I found a couple of very impressive gems, such as Search Kick, but unfortunately Search Kick currently doesn’t support Mongoid, so I kept looking. After burning through a couple of other gems, all I’m left with now is the Elasticsearch Ruby Gem

Here are some tricks I used that I think made using the Elasticsearch gem easy.

Most methods are called against an Elasticsearch object. So in my model, I decided to store that object on initialization.

class Search
  attr_accessor :connection
  def initialize
    @connection = Elasticsearch::Client.new hosts: ["myhost1","myhost2" ], randomize_hosts: true
  end
end

The randomized_hosts: true allows you the load balance your Elasticsearch hosts

With the above code I can make queries in my model like so

def look_for(query)
  self.connection.search index: "index_name", body: {
    query: {
      terms: {
        FIELD: [
          "VALUE1",
          "VALUE2"
         ]
      }
    },
    size: 25
  }
end

I found building queries in my ruby code to be quite annoying. Mainly because it took too long for me to get error messages from my Elasticsearch server and tests.

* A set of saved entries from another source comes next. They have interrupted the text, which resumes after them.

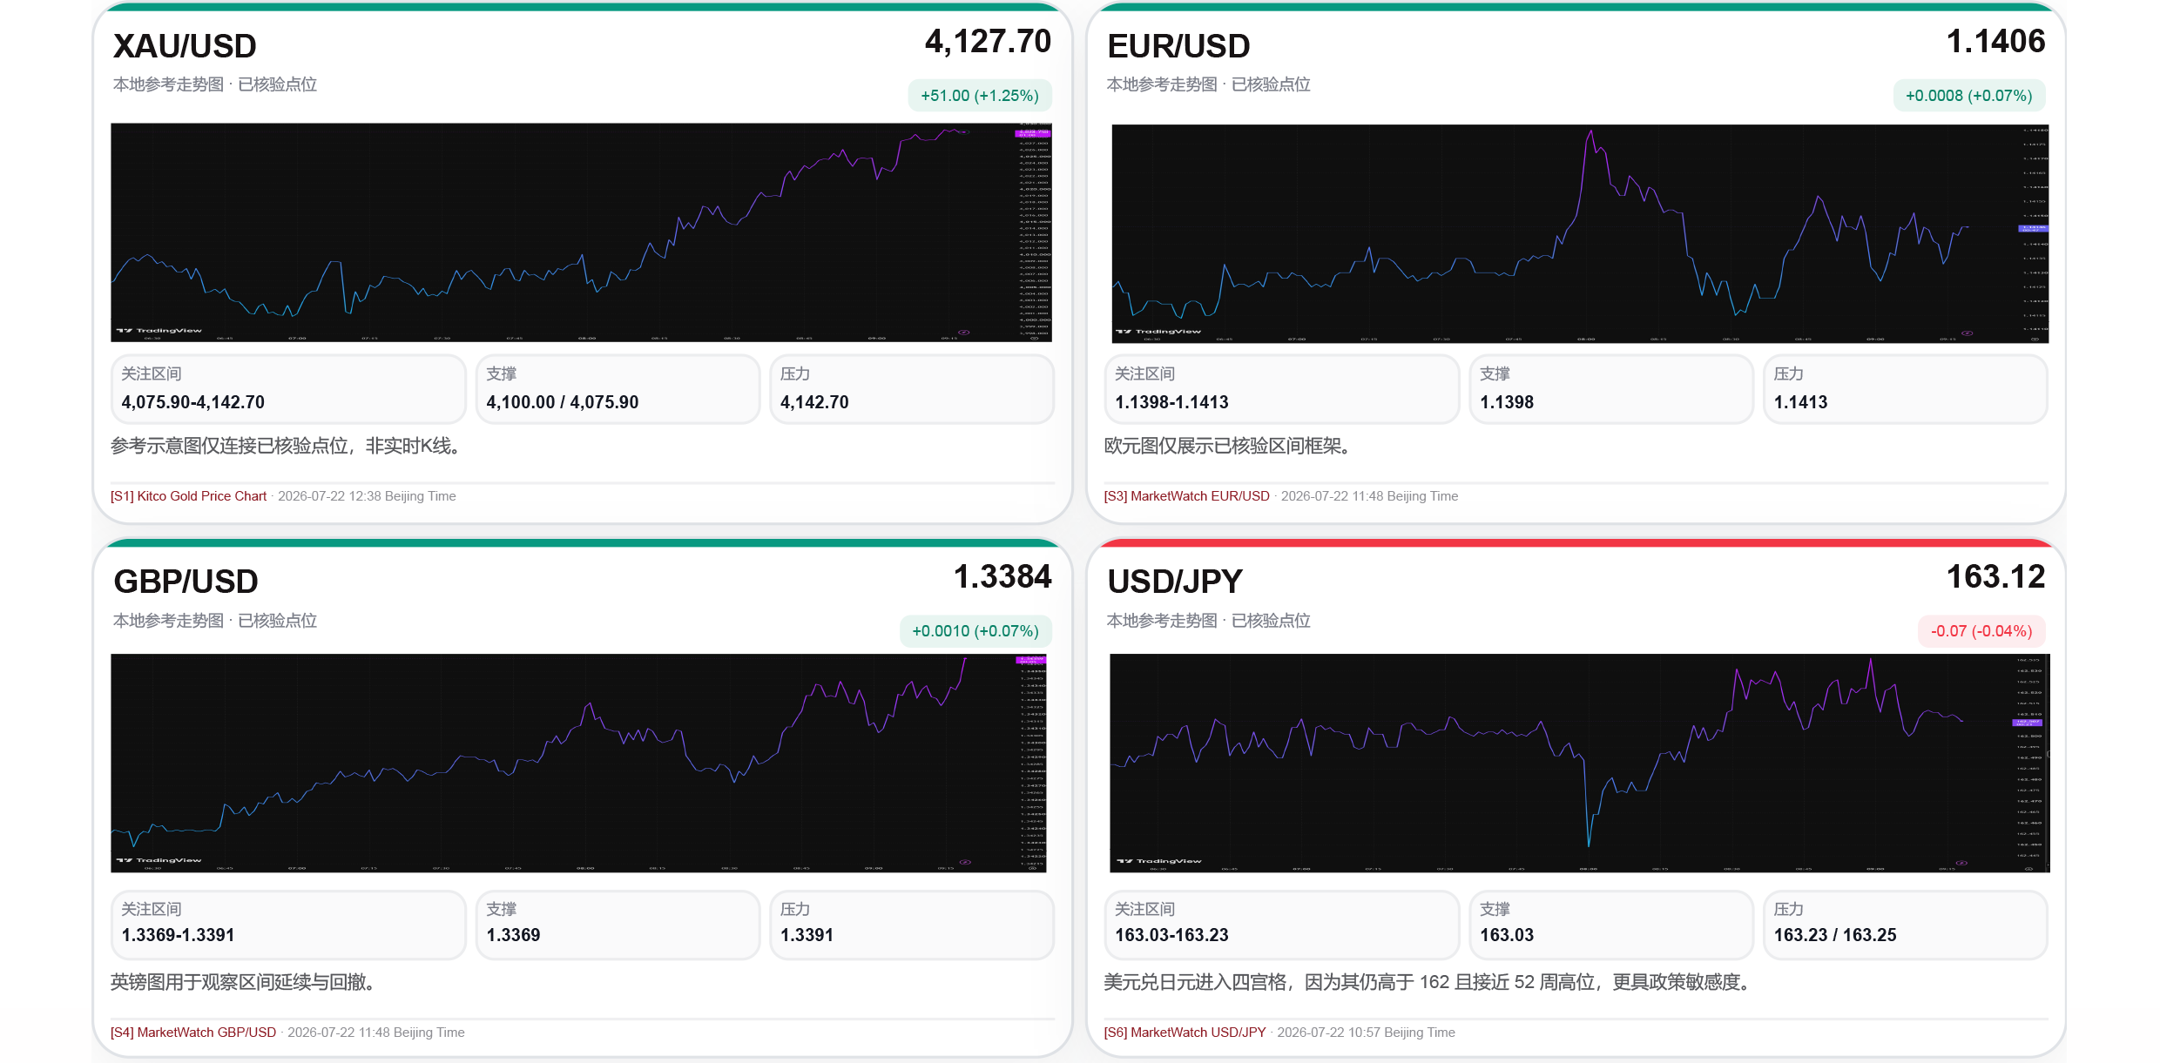Screen dimensions: 2160x1063
Task: Select the EUR/USD 压力 1.1413 box
Action: pyautogui.click(x=1906, y=389)
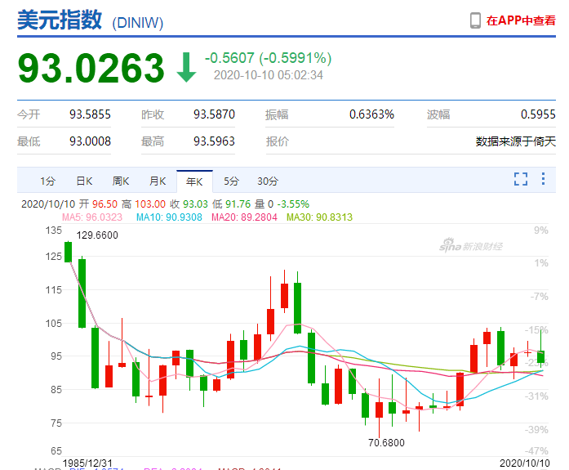Switch to the 30分 chart tab

click(267, 181)
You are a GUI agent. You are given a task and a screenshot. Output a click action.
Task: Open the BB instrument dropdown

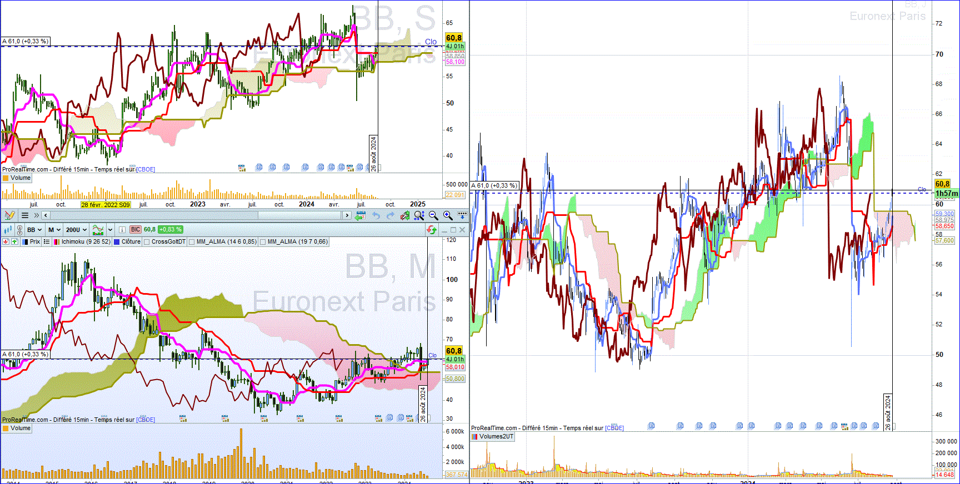tap(34, 230)
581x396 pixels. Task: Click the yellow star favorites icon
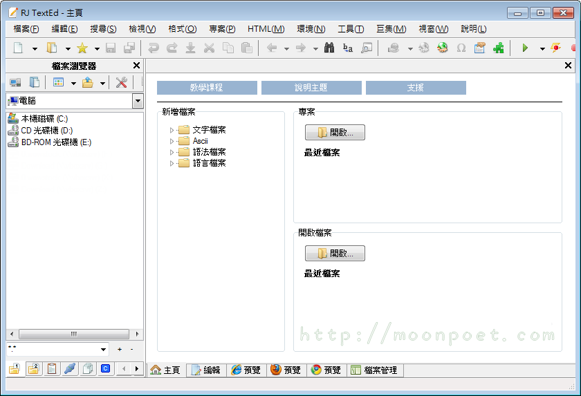82,48
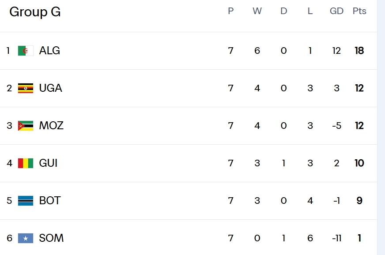Click the Algeria flag icon
Viewport: 385px width, 255px height.
coord(25,51)
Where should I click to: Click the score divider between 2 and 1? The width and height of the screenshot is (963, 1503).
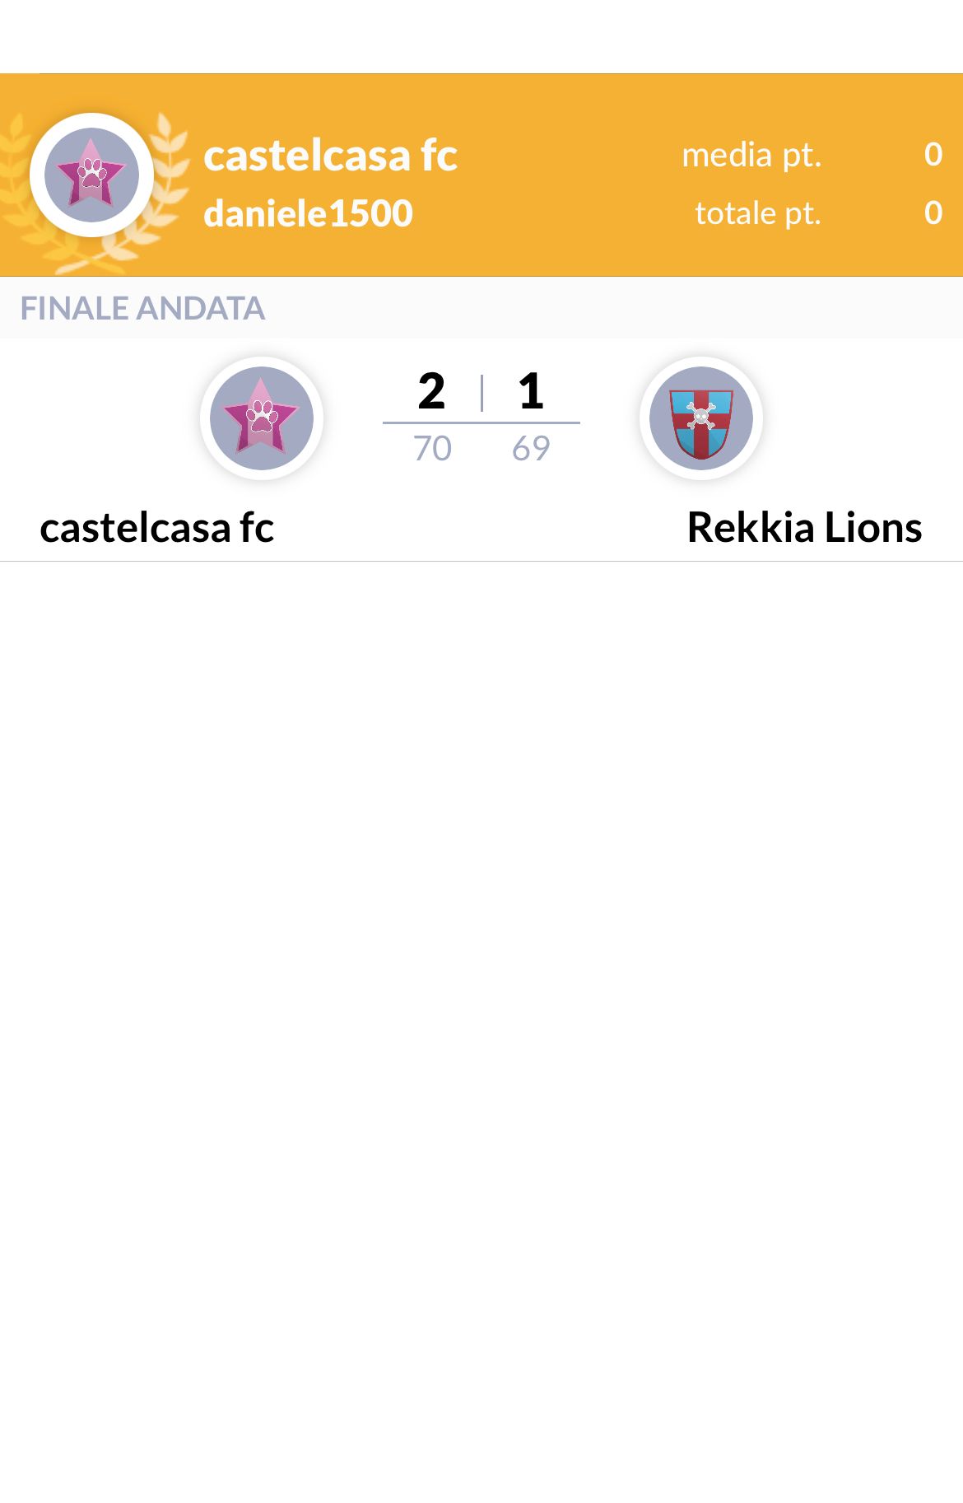482,392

Then I found Sense. Sense is a chrome extension that allows you to build JSON based queries, that can be converted into the Ruby query DSL rather easily.

Here is the JSON query

"query": {
    "terms": {
       "FIELD": [
          "VALUE1",
          "VALUE2"
       ]
    }
}

You can see how it translates to the ruby DSL above. The feedback is quick, and it’s a great way to test out your queries without doing a ton of modifications to your models.

One of the last roadblocks I ran into was dealing with Facets. I wanted to facet the products based on what Category they were in. Thing is, categories aren’t always one word. By default Elasticsearch breaks up all of the words you want to facet. So a category like Category Name would come back with results something like this

"terms": [
  {
    "term": "Category",
    "count": 1
  },
  {
    "term": "Name",
    "count": 1
  },
]

What I wanted is this

"terms": [
  {
     "term": "Category Name",
     "count": 1
  }
]

To get there I found out I have to make sure anything I want to facet on (that will have more than 1 word) need to have their indexing set to not_analyzed. Now if you try to index something to an Elasticsearch index that doesn’t exist, it will create it for you. But to get a column to be set as not_analyzed you need to create it yourself.

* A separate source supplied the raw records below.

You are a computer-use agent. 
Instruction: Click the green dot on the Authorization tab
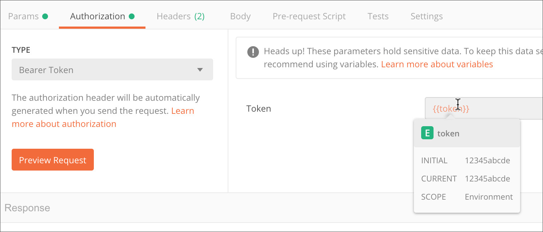pyautogui.click(x=131, y=16)
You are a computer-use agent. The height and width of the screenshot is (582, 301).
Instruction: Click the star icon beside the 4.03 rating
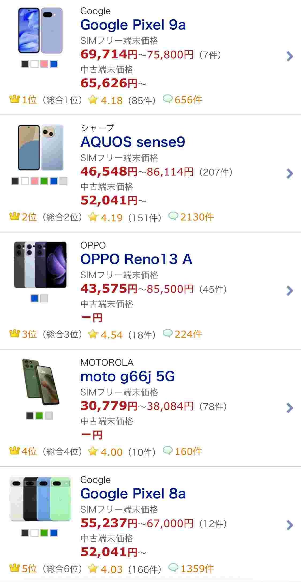point(93,568)
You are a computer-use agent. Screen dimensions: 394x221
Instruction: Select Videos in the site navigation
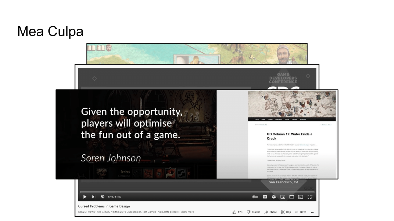263,119
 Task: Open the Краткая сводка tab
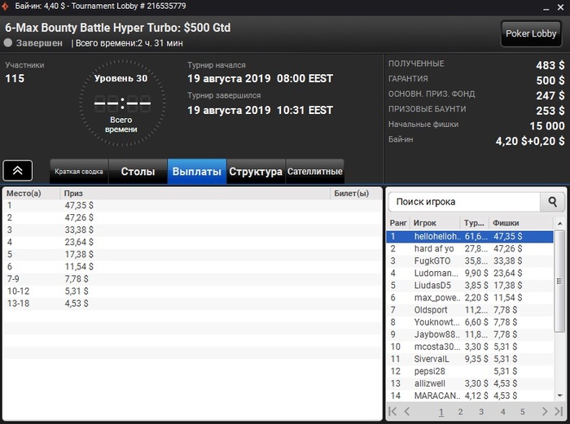coord(79,172)
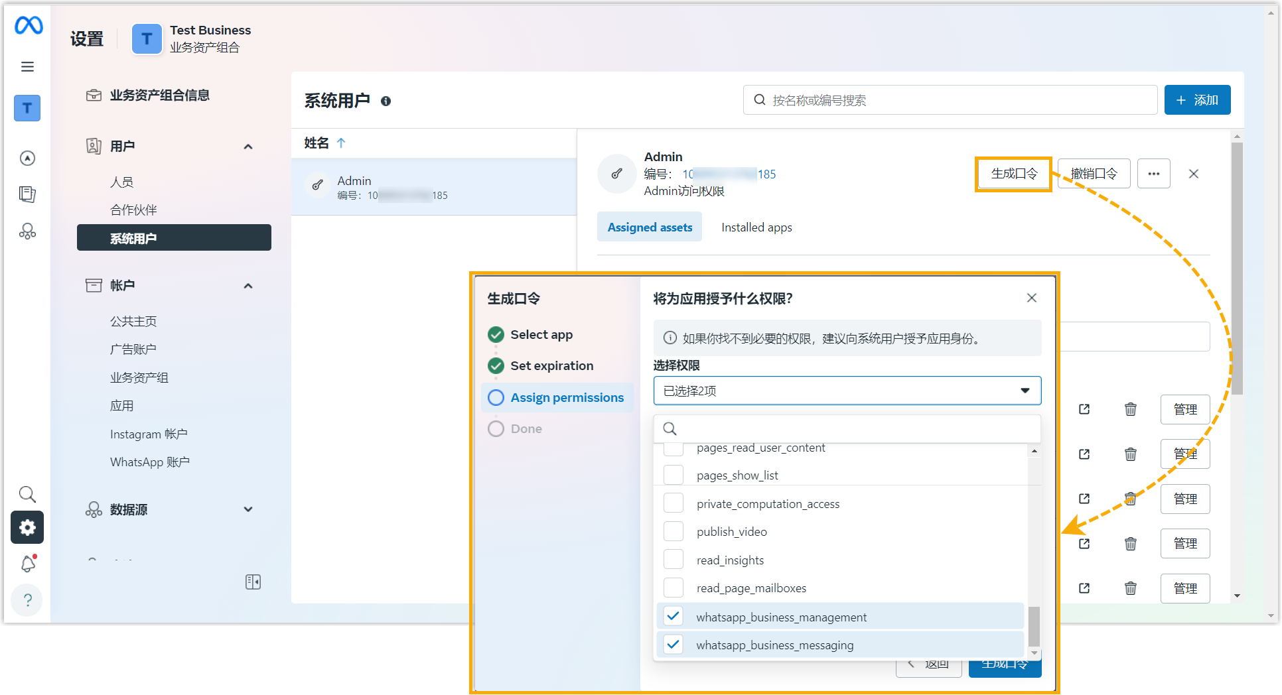Open the 已选择2项 permissions dropdown
Screen dimensions: 1282x695
pyautogui.click(x=847, y=391)
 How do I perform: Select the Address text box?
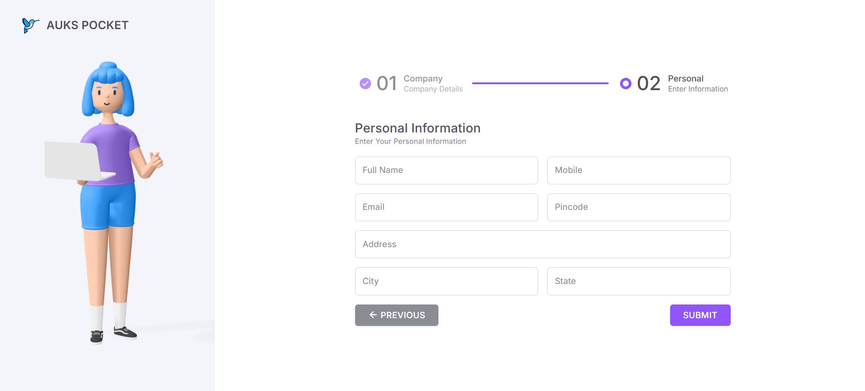[x=542, y=244]
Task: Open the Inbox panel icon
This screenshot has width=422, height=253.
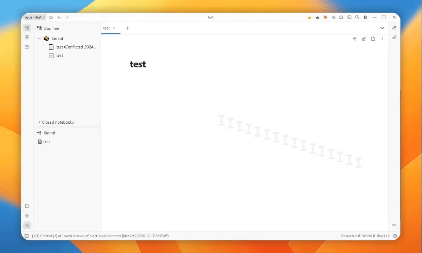Action: pyautogui.click(x=27, y=47)
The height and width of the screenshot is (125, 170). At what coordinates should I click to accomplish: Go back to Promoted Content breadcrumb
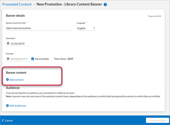(17, 4)
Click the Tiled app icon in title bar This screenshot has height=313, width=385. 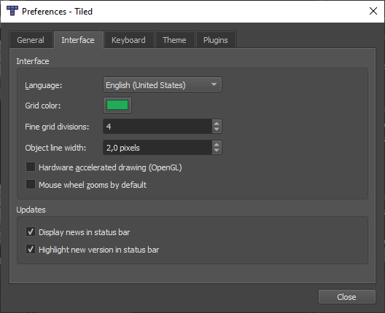pyautogui.click(x=12, y=11)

You can do it pretty easily like this

  def create_index
    self.connection.indices.create index: MYINDEXNAME,
      body: {
        mappings: {
          TYPE: {
            properties: {
              field: { type: 'string', index: 'not_analyzed'}
            }
          }
        }
      }
  end

My current roadblock is I can’t put any sort of Ruby logic into the middle of the Elasticsearch query DSL, and I can’t query for blank as it returns no results.

We’ll see if something like that is possible, if not I may end up moving to another gem all together.